— START LISTED RECORDS —

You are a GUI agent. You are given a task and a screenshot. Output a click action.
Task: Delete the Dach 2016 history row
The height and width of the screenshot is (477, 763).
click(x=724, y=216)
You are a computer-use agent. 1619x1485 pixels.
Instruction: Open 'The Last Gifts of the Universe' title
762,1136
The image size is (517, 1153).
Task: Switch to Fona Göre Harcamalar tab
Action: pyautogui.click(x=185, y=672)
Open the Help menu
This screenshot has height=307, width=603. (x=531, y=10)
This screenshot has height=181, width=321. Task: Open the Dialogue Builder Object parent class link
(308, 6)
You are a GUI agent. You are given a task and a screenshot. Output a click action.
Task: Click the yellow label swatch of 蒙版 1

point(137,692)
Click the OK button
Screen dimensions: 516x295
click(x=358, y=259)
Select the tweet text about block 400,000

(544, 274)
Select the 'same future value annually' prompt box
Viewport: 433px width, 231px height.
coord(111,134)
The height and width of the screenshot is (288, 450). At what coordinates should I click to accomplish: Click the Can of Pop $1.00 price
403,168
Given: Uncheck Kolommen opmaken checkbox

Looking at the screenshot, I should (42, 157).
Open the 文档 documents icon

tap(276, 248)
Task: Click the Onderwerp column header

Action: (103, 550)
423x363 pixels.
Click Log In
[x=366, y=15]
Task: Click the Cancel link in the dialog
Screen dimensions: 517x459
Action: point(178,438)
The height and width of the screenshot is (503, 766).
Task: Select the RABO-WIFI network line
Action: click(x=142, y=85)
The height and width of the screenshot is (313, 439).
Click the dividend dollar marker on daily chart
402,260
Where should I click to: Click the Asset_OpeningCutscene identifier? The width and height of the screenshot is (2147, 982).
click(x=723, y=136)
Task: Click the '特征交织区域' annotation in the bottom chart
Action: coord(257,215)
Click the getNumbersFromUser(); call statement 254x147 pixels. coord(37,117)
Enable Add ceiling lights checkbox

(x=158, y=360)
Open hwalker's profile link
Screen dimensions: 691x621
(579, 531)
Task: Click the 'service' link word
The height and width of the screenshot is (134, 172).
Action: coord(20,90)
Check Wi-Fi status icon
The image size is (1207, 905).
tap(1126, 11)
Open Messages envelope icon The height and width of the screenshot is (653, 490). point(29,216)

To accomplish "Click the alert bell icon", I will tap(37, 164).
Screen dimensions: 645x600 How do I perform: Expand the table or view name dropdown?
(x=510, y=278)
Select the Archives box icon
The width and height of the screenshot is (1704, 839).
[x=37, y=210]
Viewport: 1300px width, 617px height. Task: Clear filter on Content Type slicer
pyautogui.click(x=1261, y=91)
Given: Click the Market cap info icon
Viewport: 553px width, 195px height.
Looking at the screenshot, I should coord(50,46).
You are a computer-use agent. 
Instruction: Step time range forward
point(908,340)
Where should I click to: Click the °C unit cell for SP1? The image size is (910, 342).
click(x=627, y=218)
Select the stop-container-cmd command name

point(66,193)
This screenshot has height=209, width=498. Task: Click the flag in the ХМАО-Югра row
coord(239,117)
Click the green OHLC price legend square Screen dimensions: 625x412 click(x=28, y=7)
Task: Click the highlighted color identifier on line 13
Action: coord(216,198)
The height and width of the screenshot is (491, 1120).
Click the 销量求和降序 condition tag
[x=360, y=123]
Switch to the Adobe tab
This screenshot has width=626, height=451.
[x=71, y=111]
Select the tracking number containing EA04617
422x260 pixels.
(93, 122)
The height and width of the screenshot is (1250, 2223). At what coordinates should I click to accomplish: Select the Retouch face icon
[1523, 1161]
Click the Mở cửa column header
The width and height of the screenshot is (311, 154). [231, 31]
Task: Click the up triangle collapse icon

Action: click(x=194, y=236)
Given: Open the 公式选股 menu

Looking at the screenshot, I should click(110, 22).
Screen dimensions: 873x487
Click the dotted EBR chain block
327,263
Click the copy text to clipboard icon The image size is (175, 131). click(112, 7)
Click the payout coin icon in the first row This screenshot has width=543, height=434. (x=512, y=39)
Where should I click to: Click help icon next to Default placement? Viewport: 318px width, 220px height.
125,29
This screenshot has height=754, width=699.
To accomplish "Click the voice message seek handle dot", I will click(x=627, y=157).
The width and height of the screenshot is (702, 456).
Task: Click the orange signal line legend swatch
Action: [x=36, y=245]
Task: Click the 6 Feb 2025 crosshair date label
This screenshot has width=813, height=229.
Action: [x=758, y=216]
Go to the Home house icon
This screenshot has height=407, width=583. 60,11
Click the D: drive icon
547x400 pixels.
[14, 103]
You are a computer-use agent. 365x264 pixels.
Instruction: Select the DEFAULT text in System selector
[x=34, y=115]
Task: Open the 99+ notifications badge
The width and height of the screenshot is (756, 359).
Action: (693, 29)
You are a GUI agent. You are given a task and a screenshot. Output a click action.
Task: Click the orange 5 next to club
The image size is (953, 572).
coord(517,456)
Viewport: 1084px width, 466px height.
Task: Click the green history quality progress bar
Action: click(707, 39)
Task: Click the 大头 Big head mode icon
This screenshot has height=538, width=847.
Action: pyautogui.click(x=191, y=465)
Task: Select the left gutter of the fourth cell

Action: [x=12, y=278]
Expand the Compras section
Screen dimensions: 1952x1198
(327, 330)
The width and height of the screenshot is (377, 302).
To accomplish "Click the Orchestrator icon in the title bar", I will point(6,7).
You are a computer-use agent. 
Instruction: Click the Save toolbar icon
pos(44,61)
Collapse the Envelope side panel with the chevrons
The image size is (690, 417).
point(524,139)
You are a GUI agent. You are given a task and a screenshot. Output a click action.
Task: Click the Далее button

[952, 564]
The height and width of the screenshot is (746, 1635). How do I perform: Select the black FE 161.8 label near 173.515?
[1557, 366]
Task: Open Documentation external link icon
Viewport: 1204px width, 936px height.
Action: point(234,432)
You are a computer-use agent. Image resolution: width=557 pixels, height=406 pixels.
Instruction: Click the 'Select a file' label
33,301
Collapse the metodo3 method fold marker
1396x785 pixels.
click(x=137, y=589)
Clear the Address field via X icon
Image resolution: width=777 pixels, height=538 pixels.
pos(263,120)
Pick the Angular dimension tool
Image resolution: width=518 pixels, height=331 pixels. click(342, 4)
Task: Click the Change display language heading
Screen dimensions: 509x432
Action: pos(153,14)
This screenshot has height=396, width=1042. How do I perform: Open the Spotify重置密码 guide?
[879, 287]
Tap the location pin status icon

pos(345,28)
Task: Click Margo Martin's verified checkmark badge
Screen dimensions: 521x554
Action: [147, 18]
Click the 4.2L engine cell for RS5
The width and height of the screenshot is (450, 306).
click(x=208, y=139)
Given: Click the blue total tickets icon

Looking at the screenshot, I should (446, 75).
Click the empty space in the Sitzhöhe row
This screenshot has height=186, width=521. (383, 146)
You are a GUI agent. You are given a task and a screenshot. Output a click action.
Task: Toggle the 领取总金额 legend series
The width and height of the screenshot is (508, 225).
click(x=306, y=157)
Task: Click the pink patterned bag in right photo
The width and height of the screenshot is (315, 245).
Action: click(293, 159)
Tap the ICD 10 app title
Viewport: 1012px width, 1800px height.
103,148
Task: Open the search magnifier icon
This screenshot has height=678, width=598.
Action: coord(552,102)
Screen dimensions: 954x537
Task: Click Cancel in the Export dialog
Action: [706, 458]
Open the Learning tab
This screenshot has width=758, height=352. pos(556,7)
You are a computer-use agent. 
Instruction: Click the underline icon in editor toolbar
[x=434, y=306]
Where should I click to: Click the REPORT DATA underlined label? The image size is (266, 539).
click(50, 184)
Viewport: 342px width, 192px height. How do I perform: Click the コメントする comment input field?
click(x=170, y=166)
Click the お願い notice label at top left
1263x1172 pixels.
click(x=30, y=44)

— END LISTED RECORDS —

DIRECTION:
Reproduce every line of the material above word for word, from the first to the last.

RESULT FOR THIS EXERCISE:
You are a GUI agent. You are given a task and a screenshot. Output a click action.
Task: Delete the Dach 2016 history row
The height and width of the screenshot is (477, 763).
click(x=724, y=216)
You are a computer-use agent. 1619x1485 pixels.
Instruction: Open 'The Last Gifts of the Universe' title
762,1136
The image size is (517, 1153).
Task: Switch to Fona Göre Harcamalar tab
Action: pyautogui.click(x=185, y=672)
Open the Help menu
This screenshot has height=307, width=603. (x=531, y=10)
This screenshot has height=181, width=321. Task: Open the Dialogue Builder Object parent class link
(308, 6)
You are a GUI agent. You are given a task and a screenshot. Output a click action.
Task: Click the yellow label swatch of 蒙版 1

point(137,692)
Click the OK button
Screen dimensions: 516x295
click(x=358, y=259)
Select the tweet text about block 400,000

(544, 274)
Select the 'same future value annually' prompt box
Viewport: 433px width, 231px height.
coord(111,134)
The height and width of the screenshot is (288, 450). At what coordinates should I click to accomplish: Click the Can of Pop $1.00 price
403,168
Given: Uncheck Kolommen opmaken checkbox

Looking at the screenshot, I should (42, 157).
Open the 文档 documents icon

tap(276, 248)
Task: Click the Onderwerp column header

Action: (103, 550)
423x363 pixels.
Click Log In
[x=366, y=15]
Task: Click the Cancel link in the dialog
Screen dimensions: 517x459
Action: point(178,438)
The height and width of the screenshot is (503, 766).
Task: Select the RABO-WIFI network line
Action: click(x=142, y=85)
The height and width of the screenshot is (313, 439).
Click the dividend dollar marker on daily chart
402,260
Where should I click to: Click the Asset_OpeningCutscene identifier? The width and height of the screenshot is (2147, 982).
click(x=723, y=136)
Task: Click the '特征交织区域' annotation in the bottom chart
Action: coord(257,215)
Click the getNumbersFromUser(); call statement 254x147 pixels. coord(37,117)
Enable Add ceiling lights checkbox

(x=158, y=360)
Open hwalker's profile link
Screen dimensions: 691x621
(579, 531)
Task: Click the 'service' link word
The height and width of the screenshot is (134, 172).
Action: coord(20,90)
Check Wi-Fi status icon
The image size is (1207, 905).
tap(1126, 11)
Open Messages envelope icon The height and width of the screenshot is (653, 490). point(29,216)

To accomplish "Click the alert bell icon", I will tap(37, 164).
Screen dimensions: 645x600 How do I perform: Expand the table or view name dropdown?
(x=510, y=278)
Select the Archives box icon
The width and height of the screenshot is (1704, 839).
[x=37, y=210]
Viewport: 1300px width, 617px height. Task: Clear filter on Content Type slicer
pyautogui.click(x=1261, y=91)
Given: Click the Market cap info icon
Viewport: 553px width, 195px height.
Looking at the screenshot, I should coord(50,46).
You are a computer-use agent. 
Instruction: Step time range forward
point(908,340)
Where should I click to: Click the °C unit cell for SP1? The image size is (910, 342).
click(x=627, y=218)
Select the stop-container-cmd command name

point(66,193)
This screenshot has height=209, width=498. Task: Click the flag in the ХМАО-Югра row
coord(239,117)
Click the green OHLC price legend square Screen dimensions: 625x412 click(x=28, y=7)
Task: Click the highlighted color identifier on line 13
Action: coord(216,198)
The height and width of the screenshot is (491, 1120).
Click the 销量求和降序 condition tag
[x=360, y=123]
Switch to the Adobe tab
This screenshot has width=626, height=451.
[x=71, y=111]
Select the tracking number containing EA04617
422x260 pixels.
(93, 122)
The height and width of the screenshot is (1250, 2223). At what coordinates should I click to accomplish: Select the Retouch face icon
[1523, 1161]
Click the Mở cửa column header
The width and height of the screenshot is (311, 154). [231, 31]
Task: Click the up triangle collapse icon

Action: click(x=194, y=236)
Given: Open the 公式选股 menu

Looking at the screenshot, I should click(110, 22).
Screen dimensions: 873x487
Click the dotted EBR chain block
327,263
Click the copy text to clipboard icon The image size is (175, 131). click(112, 7)
Click the payout coin icon in the first row This screenshot has width=543, height=434. (x=512, y=39)
Where should I click to: Click help icon next to Default placement? Viewport: 318px width, 220px height.
125,29
This screenshot has height=754, width=699.
To accomplish "Click the voice message seek handle dot", I will click(x=627, y=157).
The width and height of the screenshot is (702, 456).
Task: Click the orange signal line legend swatch
Action: [x=36, y=245]
Task: Click the 6 Feb 2025 crosshair date label
This screenshot has width=813, height=229.
Action: [x=758, y=216]
Go to the Home house icon
This screenshot has height=407, width=583. 60,11
Click the D: drive icon
547x400 pixels.
[14, 103]
You are a computer-use agent. 365x264 pixels.
Instruction: Select the DEFAULT text in System selector
[x=34, y=115]
Task: Open the 99+ notifications badge
The width and height of the screenshot is (756, 359).
Action: (693, 29)
You are a GUI agent. You are given a task and a screenshot. Output a click action.
Task: Click the orange 5 next to club
The image size is (953, 572).
coord(517,456)
Viewport: 1084px width, 466px height.
Task: Click the green history quality progress bar
Action: click(707, 39)
Task: Click the 大头 Big head mode icon
This screenshot has height=538, width=847.
Action: pyautogui.click(x=191, y=465)
Task: Select the left gutter of the fourth cell

Action: [x=12, y=278]
Expand the Compras section
Screen dimensions: 1952x1198
(327, 330)
The width and height of the screenshot is (377, 302).
To accomplish "Click the Orchestrator icon in the title bar", I will point(6,7).
You are a computer-use agent. 
Instruction: Click the Save toolbar icon
pos(44,61)
Collapse the Envelope side panel with the chevrons
The image size is (690, 417).
point(524,139)
You are a GUI agent. You are given a task and a screenshot. Output a click action.
Task: Click the Далее button

[952, 564]
The height and width of the screenshot is (746, 1635). How do I perform: Select the black FE 161.8 label near 173.515?
[1557, 366]
Task: Open Documentation external link icon
Viewport: 1204px width, 936px height.
Action: point(234,432)
You are a computer-use agent. Image resolution: width=557 pixels, height=406 pixels.
Instruction: Click the 'Select a file' label
33,301
Collapse the metodo3 method fold marker
1396x785 pixels.
click(x=137, y=589)
Clear the Address field via X icon
Image resolution: width=777 pixels, height=538 pixels.
pos(263,120)
Pick the Angular dimension tool
Image resolution: width=518 pixels, height=331 pixels. click(342, 4)
Task: Click the Change display language heading
Screen dimensions: 509x432
Action: pos(153,14)
This screenshot has height=396, width=1042. How do I perform: Open the Spotify重置密码 guide?
[879, 287]
Tap the location pin status icon

pos(345,28)
Task: Click Margo Martin's verified checkmark badge
Screen dimensions: 521x554
Action: [147, 18]
Click the 4.2L engine cell for RS5
The width and height of the screenshot is (450, 306).
click(x=208, y=139)
Given: Click the blue total tickets icon

Looking at the screenshot, I should (446, 75).
Click the empty space in the Sitzhöhe row
This screenshot has height=186, width=521. (383, 146)
You are a GUI agent. You are given a task and a screenshot. Output a click action.
Task: Toggle the 领取总金额 legend series
The width and height of the screenshot is (508, 225).
click(x=306, y=157)
Task: Click the pink patterned bag in right photo
The width and height of the screenshot is (315, 245).
Action: click(293, 159)
Tap the ICD 10 app title
Viewport: 1012px width, 1800px height.
103,148
Task: Open the search magnifier icon
This screenshot has height=678, width=598.
Action: coord(552,102)
Screen dimensions: 954x537
Task: Click Cancel in the Export dialog
Action: [706, 458]
Open the Learning tab
This screenshot has width=758, height=352. pos(556,7)
You are a computer-use agent. 
Instruction: Click the underline icon in editor toolbar
[x=434, y=306]
Where should I click to: Click the REPORT DATA underlined label? The image size is (266, 539).
click(50, 184)
Viewport: 342px width, 192px height. How do I perform: Click the コメントする comment input field?
click(x=170, y=166)
Click the お願い notice label at top left
1263x1172 pixels.
click(x=30, y=44)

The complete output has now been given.